Long-term, daily use of aspirin to prevent blood clots in very elderly patients leads to an increased risk of serious or fatal internal bleeding, researchers said Wednesday.
Heartburn medication would allow people 75 years and older to keep the preventative benefits of aspirin while avoiding its dangerous side-effects, they reported in the medical journal The Lancet.
Even among people with no history of heart problems or stroke, the risk of gastrointestinal bleeding goes up with age for aspirin users, other research has shown.
Roughly half of all adults 75 and over in the US and Europe take small daily doses of aspirin -- ranging from 75 to 150 milligrams -- or other clot-inhibiting drugs.
A normal dose for a headache is 325 to 600 mg.
Lifelong treatment with such medications is especially recommended for patients who have suffered a heart attack or stroke.
But the clinical tests underlying these recommendations involved mostly patients younger than 75 who had taken aspirin for only a couple years.

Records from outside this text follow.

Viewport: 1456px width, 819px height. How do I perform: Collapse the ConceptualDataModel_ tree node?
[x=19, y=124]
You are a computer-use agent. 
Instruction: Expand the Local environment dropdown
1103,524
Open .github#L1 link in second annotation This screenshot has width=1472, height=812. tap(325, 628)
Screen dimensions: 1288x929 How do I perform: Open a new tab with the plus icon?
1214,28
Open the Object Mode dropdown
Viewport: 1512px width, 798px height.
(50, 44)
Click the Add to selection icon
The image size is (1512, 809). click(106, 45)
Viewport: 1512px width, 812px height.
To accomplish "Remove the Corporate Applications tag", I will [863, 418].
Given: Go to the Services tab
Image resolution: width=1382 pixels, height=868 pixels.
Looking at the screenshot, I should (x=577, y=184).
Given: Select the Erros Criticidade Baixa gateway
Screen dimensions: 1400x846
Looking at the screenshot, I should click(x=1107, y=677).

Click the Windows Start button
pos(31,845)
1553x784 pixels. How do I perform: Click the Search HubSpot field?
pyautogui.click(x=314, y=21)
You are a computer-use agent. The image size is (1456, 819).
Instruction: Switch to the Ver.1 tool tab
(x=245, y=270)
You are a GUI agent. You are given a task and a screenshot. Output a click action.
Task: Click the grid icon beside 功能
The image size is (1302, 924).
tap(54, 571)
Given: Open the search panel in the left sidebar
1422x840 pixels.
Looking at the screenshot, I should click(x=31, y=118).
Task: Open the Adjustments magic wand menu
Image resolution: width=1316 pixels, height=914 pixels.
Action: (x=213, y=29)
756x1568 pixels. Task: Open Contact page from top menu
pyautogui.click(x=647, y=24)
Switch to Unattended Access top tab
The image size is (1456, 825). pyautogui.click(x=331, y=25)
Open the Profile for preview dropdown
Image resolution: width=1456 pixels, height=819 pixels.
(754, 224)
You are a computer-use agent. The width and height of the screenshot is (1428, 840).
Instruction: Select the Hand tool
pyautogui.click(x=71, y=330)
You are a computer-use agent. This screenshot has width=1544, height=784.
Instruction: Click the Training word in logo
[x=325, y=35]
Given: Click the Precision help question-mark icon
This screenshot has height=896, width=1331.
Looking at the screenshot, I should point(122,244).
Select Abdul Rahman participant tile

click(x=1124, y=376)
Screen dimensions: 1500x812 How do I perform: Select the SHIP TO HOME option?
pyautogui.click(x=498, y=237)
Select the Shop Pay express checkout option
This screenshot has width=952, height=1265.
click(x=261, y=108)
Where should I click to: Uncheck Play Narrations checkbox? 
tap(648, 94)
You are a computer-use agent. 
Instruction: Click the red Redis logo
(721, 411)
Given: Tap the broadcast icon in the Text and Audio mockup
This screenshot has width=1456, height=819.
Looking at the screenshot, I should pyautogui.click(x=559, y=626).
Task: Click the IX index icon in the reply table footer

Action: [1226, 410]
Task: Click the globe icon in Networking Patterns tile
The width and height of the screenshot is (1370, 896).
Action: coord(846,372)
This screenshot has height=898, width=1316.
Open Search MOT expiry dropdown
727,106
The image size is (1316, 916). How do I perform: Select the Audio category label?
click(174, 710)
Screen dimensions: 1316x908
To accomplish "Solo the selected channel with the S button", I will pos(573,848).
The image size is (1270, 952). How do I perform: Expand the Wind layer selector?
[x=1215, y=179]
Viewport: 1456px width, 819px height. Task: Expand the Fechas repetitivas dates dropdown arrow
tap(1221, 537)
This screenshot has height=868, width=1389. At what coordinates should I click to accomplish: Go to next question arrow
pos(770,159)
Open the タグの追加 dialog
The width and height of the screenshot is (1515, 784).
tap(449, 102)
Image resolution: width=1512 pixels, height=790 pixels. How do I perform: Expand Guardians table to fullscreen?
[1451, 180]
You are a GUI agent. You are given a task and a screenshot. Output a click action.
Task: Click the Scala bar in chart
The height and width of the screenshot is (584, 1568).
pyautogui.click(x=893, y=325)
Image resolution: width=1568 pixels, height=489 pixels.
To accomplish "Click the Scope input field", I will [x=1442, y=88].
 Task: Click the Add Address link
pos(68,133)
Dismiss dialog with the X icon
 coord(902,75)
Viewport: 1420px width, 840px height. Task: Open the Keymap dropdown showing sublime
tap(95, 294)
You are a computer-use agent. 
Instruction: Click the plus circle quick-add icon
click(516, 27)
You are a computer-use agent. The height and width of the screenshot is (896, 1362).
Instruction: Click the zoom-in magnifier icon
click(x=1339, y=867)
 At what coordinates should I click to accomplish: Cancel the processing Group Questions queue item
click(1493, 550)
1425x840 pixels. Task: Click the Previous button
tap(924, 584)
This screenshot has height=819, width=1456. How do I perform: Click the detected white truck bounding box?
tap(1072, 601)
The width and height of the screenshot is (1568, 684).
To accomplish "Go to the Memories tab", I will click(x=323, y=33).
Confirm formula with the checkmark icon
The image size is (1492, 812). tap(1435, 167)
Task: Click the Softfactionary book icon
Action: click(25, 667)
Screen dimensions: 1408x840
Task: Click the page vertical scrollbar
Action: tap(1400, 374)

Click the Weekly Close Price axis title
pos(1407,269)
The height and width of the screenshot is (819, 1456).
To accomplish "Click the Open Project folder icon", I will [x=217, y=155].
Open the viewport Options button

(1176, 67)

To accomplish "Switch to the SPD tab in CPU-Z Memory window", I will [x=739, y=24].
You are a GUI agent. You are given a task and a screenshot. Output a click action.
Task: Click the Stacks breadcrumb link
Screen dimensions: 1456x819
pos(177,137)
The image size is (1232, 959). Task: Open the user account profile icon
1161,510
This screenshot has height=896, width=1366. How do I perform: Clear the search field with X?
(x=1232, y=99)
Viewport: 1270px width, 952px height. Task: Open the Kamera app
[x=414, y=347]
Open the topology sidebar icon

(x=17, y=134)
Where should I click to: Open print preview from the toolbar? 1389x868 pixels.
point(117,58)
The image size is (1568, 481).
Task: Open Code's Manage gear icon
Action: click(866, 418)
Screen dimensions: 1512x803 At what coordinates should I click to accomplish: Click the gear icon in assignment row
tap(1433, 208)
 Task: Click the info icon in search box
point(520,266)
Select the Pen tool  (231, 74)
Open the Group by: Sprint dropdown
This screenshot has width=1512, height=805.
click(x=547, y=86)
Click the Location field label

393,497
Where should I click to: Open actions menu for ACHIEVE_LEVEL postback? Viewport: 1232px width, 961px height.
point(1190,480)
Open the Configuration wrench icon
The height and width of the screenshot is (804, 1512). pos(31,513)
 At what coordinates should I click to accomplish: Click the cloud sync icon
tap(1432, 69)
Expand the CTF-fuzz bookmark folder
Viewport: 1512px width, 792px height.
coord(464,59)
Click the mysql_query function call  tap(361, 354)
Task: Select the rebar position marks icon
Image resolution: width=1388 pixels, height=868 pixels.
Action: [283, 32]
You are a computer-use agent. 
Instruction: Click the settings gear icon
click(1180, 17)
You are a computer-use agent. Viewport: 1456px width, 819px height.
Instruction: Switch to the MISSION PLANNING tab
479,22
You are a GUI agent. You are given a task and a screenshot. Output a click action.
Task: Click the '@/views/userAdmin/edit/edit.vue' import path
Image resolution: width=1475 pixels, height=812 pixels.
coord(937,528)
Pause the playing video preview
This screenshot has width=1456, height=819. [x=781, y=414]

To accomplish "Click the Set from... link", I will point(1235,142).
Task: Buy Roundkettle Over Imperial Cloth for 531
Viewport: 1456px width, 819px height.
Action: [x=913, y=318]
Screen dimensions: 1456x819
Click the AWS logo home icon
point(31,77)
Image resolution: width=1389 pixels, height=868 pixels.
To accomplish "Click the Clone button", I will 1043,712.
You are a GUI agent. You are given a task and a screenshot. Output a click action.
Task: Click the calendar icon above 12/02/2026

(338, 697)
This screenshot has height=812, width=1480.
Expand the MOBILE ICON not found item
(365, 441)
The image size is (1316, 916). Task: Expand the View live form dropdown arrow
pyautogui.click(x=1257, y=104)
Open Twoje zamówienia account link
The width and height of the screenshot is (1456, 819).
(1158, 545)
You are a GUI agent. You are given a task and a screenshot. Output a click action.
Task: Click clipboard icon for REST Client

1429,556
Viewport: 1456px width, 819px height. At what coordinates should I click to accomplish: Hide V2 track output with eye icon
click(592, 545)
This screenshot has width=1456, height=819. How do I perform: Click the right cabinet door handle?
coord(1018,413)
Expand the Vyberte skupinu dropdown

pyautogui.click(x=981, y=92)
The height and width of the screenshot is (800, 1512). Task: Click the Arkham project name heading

As a result, how much the risk of bleeding might rise with age was largely unknown.
To find out more, Peter Rothwell from the University of Oxford led a team of researchers in examining medical records for more than 3,000 patients who had had a stroke or heart attack, and taken daily aspirin or its equivalent for many years.
Half the patients were 75 or older at the start of the period covered by the study.
Over the following decade, 314 patients were admitted to hospital for bleeding.
The risk of that happening increased sharply with age: for patients under 65, the annual rate of hospital admissions due to bleeding was 1.5 percent; for patients 75 to 84, the rate rose to 3.5 percent; and for those over 85 it was five percent.
The chances that bleeding was disabling or fatal, while lower, increased in roughly the same proportions across the different age groups.
"We have known for some time that aspirin increases the risk of bleeding in elderly patients," Rothwell said in a statement. "But our study gives us a much clearer understanding of the size of the increased risk and the severity of the consequences."
The researchers suggest that taking proton pump inhibitors (PPI) -- a kind of heartburn medication -- could reduce bleeding in the upper gastrointestinal tract by up to 90 percent.
"There is some evidence that long-term PPI use might have some small risks," Rothwell noted.
But "the new data should provide reassurance that the benefits of PPI use at older age outweigh the risks."
Treatment programmes should be reviewed every three to five years in very elderly patients who take aspirin and PPIs together, the authors said.
Several experts not involved in the study praised its methodology and endorsed its conclusions.
"It is clear from the data presented that -- in the over-75s -- taking PPI along with aspirin was associated with a reduced likelihood of bleeding," said Tony Fox, a professor in the Pharmaceutical Medicine Group at King's College London.